#### Work task:
Each line from the one with "Repost the Uncle Scrooge tweet" to the final line of the data must be reproduced exactly, and no other line may appear.

[Records for processing — start]

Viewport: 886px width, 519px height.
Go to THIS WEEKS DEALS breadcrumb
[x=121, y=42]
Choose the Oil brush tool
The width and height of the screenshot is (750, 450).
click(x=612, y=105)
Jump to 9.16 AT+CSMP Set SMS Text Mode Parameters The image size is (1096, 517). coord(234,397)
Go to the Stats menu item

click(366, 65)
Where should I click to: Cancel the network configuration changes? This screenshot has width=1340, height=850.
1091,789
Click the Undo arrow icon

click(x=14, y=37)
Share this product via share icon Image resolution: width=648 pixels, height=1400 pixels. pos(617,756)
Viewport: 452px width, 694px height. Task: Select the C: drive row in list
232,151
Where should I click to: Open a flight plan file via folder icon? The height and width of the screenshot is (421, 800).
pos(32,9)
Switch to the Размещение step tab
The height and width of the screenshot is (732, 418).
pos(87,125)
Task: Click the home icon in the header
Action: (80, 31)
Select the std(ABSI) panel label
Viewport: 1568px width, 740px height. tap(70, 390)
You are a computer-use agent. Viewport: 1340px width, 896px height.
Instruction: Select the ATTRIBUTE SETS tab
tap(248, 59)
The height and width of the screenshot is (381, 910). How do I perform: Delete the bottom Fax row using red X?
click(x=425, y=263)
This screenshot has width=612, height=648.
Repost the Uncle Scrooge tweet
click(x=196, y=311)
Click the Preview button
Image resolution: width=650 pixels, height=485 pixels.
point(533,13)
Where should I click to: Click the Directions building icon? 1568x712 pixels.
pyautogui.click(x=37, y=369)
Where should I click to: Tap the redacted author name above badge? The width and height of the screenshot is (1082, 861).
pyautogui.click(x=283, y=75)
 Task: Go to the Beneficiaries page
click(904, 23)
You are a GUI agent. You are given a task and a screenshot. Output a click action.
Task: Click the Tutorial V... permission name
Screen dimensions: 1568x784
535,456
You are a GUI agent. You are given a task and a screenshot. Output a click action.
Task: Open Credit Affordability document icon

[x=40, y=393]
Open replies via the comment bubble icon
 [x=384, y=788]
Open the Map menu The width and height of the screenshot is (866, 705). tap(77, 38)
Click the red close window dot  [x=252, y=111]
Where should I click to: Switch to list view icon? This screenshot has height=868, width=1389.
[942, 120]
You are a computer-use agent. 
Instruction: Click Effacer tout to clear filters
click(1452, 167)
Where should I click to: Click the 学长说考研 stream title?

[Records for processing — finish]

#### Solution:
Repost the Uncle Scrooge tweet
click(x=196, y=311)
Click the Preview button
Image resolution: width=650 pixels, height=485 pixels.
point(533,13)
Where should I click to: Click the Directions building icon? 1568x712 pixels.
pyautogui.click(x=37, y=369)
Where should I click to: Tap the redacted author name above badge? The width and height of the screenshot is (1082, 861).
pyautogui.click(x=283, y=75)
 Task: Go to the Beneficiaries page
click(904, 23)
You are a GUI agent. You are given a task and a screenshot. Output a click action.
Task: Click the Tutorial V... permission name
Screen dimensions: 1568x784
535,456
You are a GUI agent. You are given a task and a screenshot. Output a click action.
Task: Open Credit Affordability document icon

[x=40, y=393]
Open replies via the comment bubble icon
 [x=384, y=788]
Open the Map menu The width and height of the screenshot is (866, 705). tap(77, 38)
Click the red close window dot  [x=252, y=111]
Where should I click to: Switch to list view icon? This screenshot has height=868, width=1389.
[942, 120]
You are a computer-use agent. 
Instruction: Click Effacer tout to clear filters
click(1452, 167)
Where should I click to: Click the 学长说考研 stream title?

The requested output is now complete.